'Batwoman' inspired by Greg Rucka's 'Elegy', but CW series strays majorly from plotline of comic book

The CW's 'Batwoman' starring Ruby Rose in the lead role is slated to premiere on October 6 and will see Kate Kane adorn the crusader's cape for the first time.


                            'Batwoman' inspired by Greg Rucka's 'Elegy', but CW series strays majorly from plotline of comic book

Creator Caroline Dries confirmed in an interview that The CW's 'Batwoman' was inspired by the comic book 'Batwoman: Elegy' by Greg Rucka. After having watched the first episode of the show, and having seen the very many trailers and teasers that the network has released, I do see a parallel, but the show starring Ruby Rose as the titular character, veers away from the main plot point of Rucka's comic book right from the get-go.

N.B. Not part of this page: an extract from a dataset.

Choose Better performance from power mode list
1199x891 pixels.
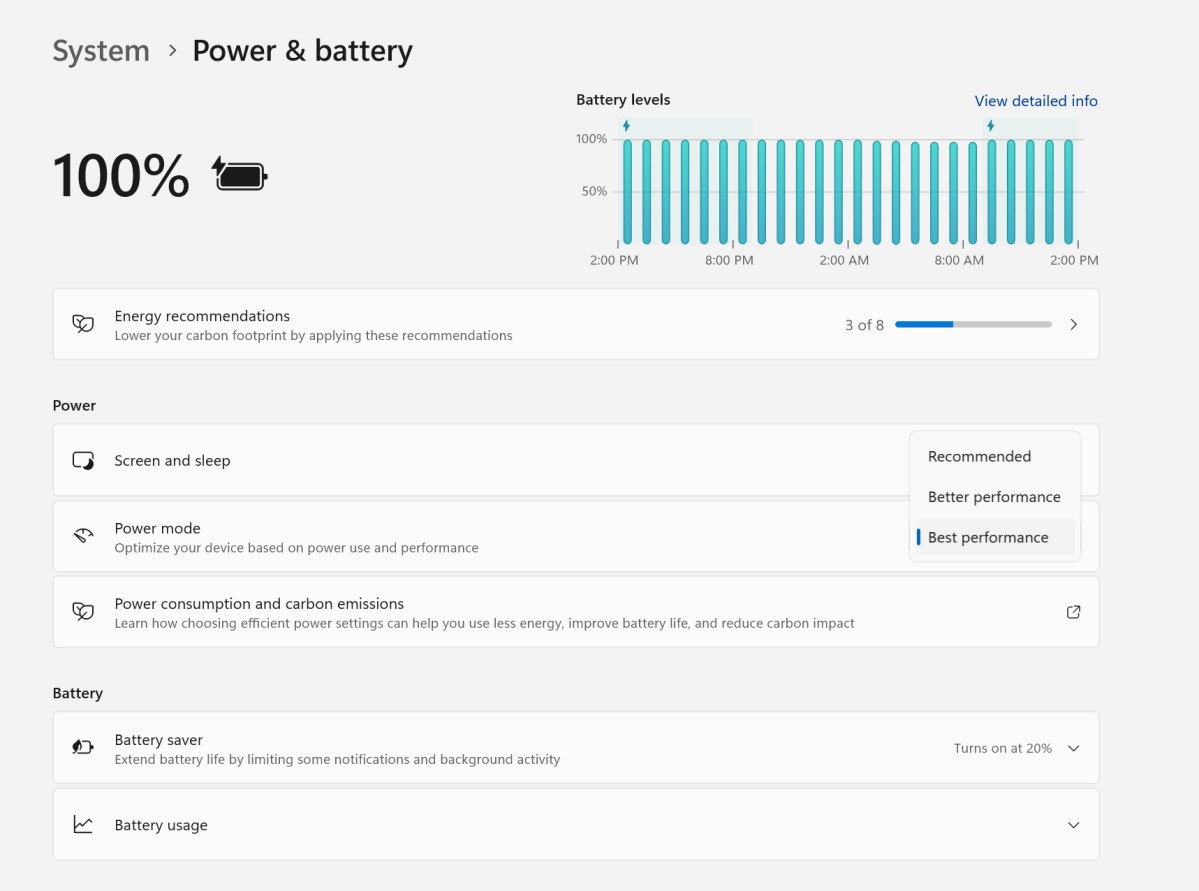coord(993,497)
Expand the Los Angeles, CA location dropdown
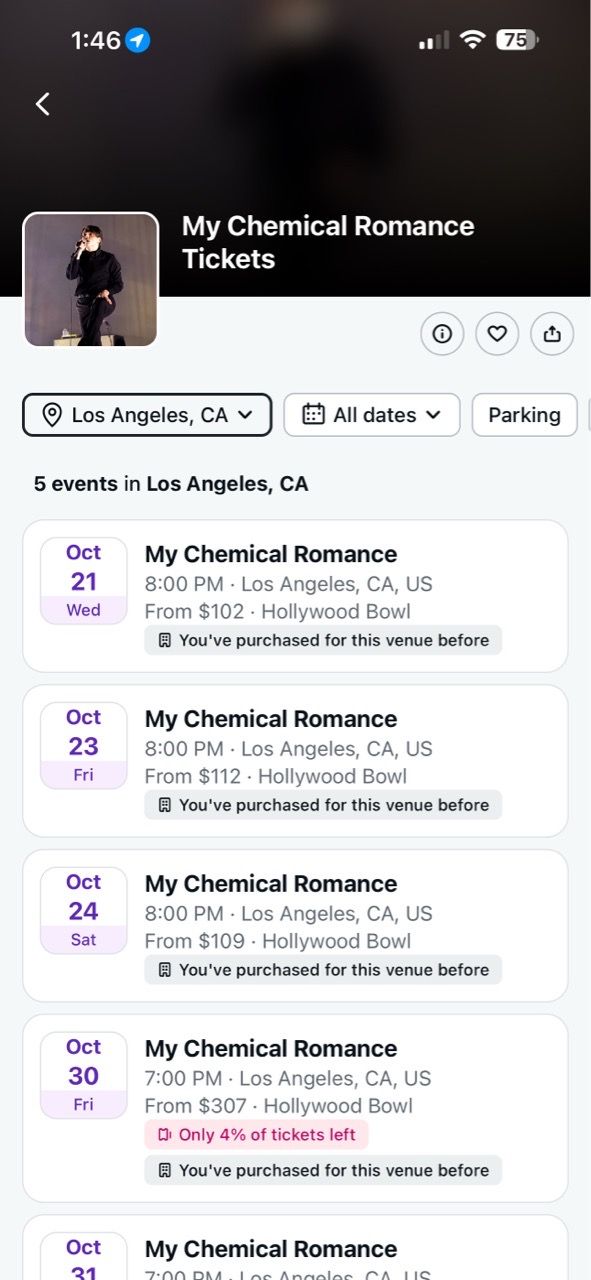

The comics were published as a part of 'Batman: Reborn' issue and it begins with Batman overseeing Batwoman's case as she investigates the thirteen Religion of Crime covens in Gotham City.

Photos courtesy: Twitter.

Batman tells her that while this is her case, he will be watching out for her and be ready to jump and help her out when necessary. This happens to be the first difference. In the comics, Bruce Wayne disappears in the aftermath of Battle for the Cowl leaving a power vacuum, and it is the status quo that is redefined in 'Batman: Reborn'.

In the show, the creators have entirely removed Batman's presence for the time being. 



 

The timeline of the show is three years after Batman's disappearance when crime rate has shot up in Gotham City, and the sole protector of the city that was once watched by the caped crusader happens to be Kate Kane's father, Jacob Kane, and his security company. From the first episode that premiered at San Diego Comic-Con 2019 followed by Paleyfest 2019, it was clear that Jacob Kane had no idea about his daughter's outings at night and the episode also shows an underlying tension between father and daughter.

This unhappiness has to do with Kate's discharge from the military under the 'Don't Ask, Don't Tell' policy after her relationship with fellow officer Sophie Moore (Megan Tandy) is discovered. While Sophie stayed back at the academy, Kate came out to her senior officers and as a result, was discharged. Sure Jacob is happy to see that his daughter is back in town and ready to help, but after the kidnapping of one of the security personnel of Crows by a gang, he wants his daughter to stay out of the whole thing. He has no intention of letting her help and even goes as far as to say that she is a female Bruce Wayne. 

A still of Alice in 'Batwoman' episode 1. (Source: The CW)

The CW show is an origin story and so it sets up Kate Kane's first brush with the super-suit by forcing her into a situation which may lead to the loss of a loved one. Her ex-girlfriend from the military, Sophie, is the one kidnapped by Alice, and in an effort to save her, Kate dons her cousin's suit. 

Now, in the comics, not only does Jacob help his daughter with her nightly activities, he even equips her with interesting weapons. Alice comes to Gotham after Kate as the leader of thirteen Religion of Crime covens, unlike in the show where Kate follows Alice into Gotham City. Once in town, Alice kidnaps Kate's father, because he is the one who supports Kate through her tough times, which also included her being stabbed through the heart in previous issues. 

With Batwoman being expected to become a part of the Elseworlds Crossover, where is The CW show headed and what exactly from the comic inspired the creator? We will have to wait and watch when the show premieres on October 6 on The CW at 8 p.m. ET.